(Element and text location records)
»»
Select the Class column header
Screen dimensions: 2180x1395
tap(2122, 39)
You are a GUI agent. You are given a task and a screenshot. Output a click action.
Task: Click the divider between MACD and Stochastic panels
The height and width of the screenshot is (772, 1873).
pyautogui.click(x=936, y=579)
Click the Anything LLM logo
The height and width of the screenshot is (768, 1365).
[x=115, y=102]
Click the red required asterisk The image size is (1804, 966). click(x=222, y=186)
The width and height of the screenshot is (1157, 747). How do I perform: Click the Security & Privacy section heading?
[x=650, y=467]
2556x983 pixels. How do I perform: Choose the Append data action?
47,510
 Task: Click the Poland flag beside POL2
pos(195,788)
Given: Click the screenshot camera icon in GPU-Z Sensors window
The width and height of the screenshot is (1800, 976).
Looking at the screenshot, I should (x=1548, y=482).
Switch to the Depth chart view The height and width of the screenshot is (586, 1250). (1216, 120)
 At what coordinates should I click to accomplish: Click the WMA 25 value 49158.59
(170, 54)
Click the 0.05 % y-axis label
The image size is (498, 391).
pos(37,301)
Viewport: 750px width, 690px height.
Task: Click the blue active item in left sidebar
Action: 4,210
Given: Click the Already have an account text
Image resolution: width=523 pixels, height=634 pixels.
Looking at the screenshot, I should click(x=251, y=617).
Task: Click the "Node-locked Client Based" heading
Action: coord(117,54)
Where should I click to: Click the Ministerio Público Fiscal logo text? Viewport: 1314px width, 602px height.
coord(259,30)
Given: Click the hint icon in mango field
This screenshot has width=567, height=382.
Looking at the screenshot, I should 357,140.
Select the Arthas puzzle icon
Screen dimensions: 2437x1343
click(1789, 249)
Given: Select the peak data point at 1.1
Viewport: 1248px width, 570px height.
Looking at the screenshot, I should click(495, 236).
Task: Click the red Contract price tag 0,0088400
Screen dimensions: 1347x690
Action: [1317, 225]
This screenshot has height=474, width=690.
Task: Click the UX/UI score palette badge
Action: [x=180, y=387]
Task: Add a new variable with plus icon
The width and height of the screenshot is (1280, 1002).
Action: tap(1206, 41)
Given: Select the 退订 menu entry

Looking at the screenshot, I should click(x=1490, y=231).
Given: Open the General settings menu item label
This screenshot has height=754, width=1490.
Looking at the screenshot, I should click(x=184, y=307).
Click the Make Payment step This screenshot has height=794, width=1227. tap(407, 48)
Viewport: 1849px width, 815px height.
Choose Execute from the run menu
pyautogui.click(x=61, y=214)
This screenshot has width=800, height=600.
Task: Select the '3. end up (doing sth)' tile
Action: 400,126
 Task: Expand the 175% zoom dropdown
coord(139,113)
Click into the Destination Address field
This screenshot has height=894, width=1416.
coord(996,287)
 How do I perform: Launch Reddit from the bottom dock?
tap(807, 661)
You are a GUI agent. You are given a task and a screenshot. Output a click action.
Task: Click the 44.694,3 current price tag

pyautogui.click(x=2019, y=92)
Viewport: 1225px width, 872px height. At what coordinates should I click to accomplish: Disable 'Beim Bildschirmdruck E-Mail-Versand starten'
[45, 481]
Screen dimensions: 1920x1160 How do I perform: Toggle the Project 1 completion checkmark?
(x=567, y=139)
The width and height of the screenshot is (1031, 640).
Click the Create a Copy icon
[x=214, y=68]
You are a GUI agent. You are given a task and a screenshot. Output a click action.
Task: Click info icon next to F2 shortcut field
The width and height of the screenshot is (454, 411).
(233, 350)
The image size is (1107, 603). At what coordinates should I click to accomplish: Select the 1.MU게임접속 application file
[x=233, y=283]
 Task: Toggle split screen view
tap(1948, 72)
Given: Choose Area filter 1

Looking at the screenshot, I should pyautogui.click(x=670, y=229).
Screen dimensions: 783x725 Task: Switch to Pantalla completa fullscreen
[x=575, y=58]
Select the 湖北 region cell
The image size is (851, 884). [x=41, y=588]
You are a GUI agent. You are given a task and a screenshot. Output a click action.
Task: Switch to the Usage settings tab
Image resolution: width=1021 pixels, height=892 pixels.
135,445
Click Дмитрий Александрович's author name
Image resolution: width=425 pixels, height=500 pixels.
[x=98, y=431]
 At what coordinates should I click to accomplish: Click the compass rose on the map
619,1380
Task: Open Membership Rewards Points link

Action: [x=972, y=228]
««
Stated task:
Copy all of the records above word for word.

Complete response:
Select the Class column header
Screen dimensions: 2180x1395
tap(2122, 39)
You are a GUI agent. You are given a task and a screenshot. Output a click action.
Task: Click the divider between MACD and Stochastic panels
The height and width of the screenshot is (772, 1873).
pyautogui.click(x=936, y=579)
Click the Anything LLM logo
The height and width of the screenshot is (768, 1365).
[x=115, y=102]
Click the red required asterisk The image size is (1804, 966). click(x=222, y=186)
The width and height of the screenshot is (1157, 747). How do I perform: Click the Security & Privacy section heading?
[x=650, y=467]
2556x983 pixels. How do I perform: Choose the Append data action?
47,510
 Task: Click the Poland flag beside POL2
pos(195,788)
Given: Click the screenshot camera icon in GPU-Z Sensors window
The width and height of the screenshot is (1800, 976).
Looking at the screenshot, I should (x=1548, y=482).
Switch to the Depth chart view The height and width of the screenshot is (586, 1250). (1216, 120)
 At what coordinates should I click to accomplish: Click the WMA 25 value 49158.59
(170, 54)
Click the 0.05 % y-axis label
The image size is (498, 391).
pos(37,301)
Viewport: 750px width, 690px height.
Task: Click the blue active item in left sidebar
Action: 4,210
Given: Click the Already have an account text
Image resolution: width=523 pixels, height=634 pixels.
Looking at the screenshot, I should click(x=251, y=617).
Task: Click the "Node-locked Client Based" heading
Action: coord(117,54)
Where should I click to: Click the Ministerio Público Fiscal logo text? Viewport: 1314px width, 602px height.
coord(259,30)
Given: Click the hint icon in mango field
This screenshot has width=567, height=382.
Looking at the screenshot, I should 357,140.
Select the Arthas puzzle icon
Screen dimensions: 2437x1343
click(1789, 249)
Given: Select the peak data point at 1.1
Viewport: 1248px width, 570px height.
Looking at the screenshot, I should click(495, 236).
Task: Click the red Contract price tag 0,0088400
Screen dimensions: 1347x690
Action: [1317, 225]
This screenshot has height=474, width=690.
Task: Click the UX/UI score palette badge
Action: [x=180, y=387]
Task: Add a new variable with plus icon
The width and height of the screenshot is (1280, 1002).
Action: tap(1206, 41)
Given: Select the 退订 menu entry

Looking at the screenshot, I should click(x=1490, y=231).
Given: Open the General settings menu item label
This screenshot has height=754, width=1490.
Looking at the screenshot, I should click(x=184, y=307).
Click the Make Payment step This screenshot has height=794, width=1227. tap(407, 48)
Viewport: 1849px width, 815px height.
Choose Execute from the run menu
pyautogui.click(x=61, y=214)
This screenshot has width=800, height=600.
Task: Select the '3. end up (doing sth)' tile
Action: 400,126
 Task: Expand the 175% zoom dropdown
coord(139,113)
Click into the Destination Address field
This screenshot has height=894, width=1416.
coord(996,287)
 How do I perform: Launch Reddit from the bottom dock?
tap(807, 661)
You are a GUI agent. You are given a task and a screenshot. Output a click action.
Task: Click the 44.694,3 current price tag

pyautogui.click(x=2019, y=92)
Viewport: 1225px width, 872px height. At what coordinates should I click to accomplish: Disable 'Beim Bildschirmdruck E-Mail-Versand starten'
[45, 481]
Screen dimensions: 1920x1160 How do I perform: Toggle the Project 1 completion checkmark?
(x=567, y=139)
The width and height of the screenshot is (1031, 640).
Click the Create a Copy icon
[x=214, y=68]
You are a GUI agent. You are given a task and a screenshot. Output a click action.
Task: Click info icon next to F2 shortcut field
The width and height of the screenshot is (454, 411).
(233, 350)
The image size is (1107, 603). At what coordinates should I click to accomplish: Select the 1.MU게임접속 application file
[x=233, y=283]
 Task: Toggle split screen view
tap(1948, 72)
Given: Choose Area filter 1

Looking at the screenshot, I should pyautogui.click(x=670, y=229).
Screen dimensions: 783x725 Task: Switch to Pantalla completa fullscreen
[x=575, y=58]
Select the 湖北 region cell
The image size is (851, 884). [x=41, y=588]
You are a GUI agent. You are given a task and a screenshot. Output a click action.
Task: Switch to the Usage settings tab
Image resolution: width=1021 pixels, height=892 pixels.
135,445
Click Дмитрий Александрович's author name
Image resolution: width=425 pixels, height=500 pixels.
[x=98, y=431]
 At what coordinates should I click to accomplish: Click the compass rose on the map
619,1380
Task: Open Membership Rewards Points link

Action: [x=972, y=228]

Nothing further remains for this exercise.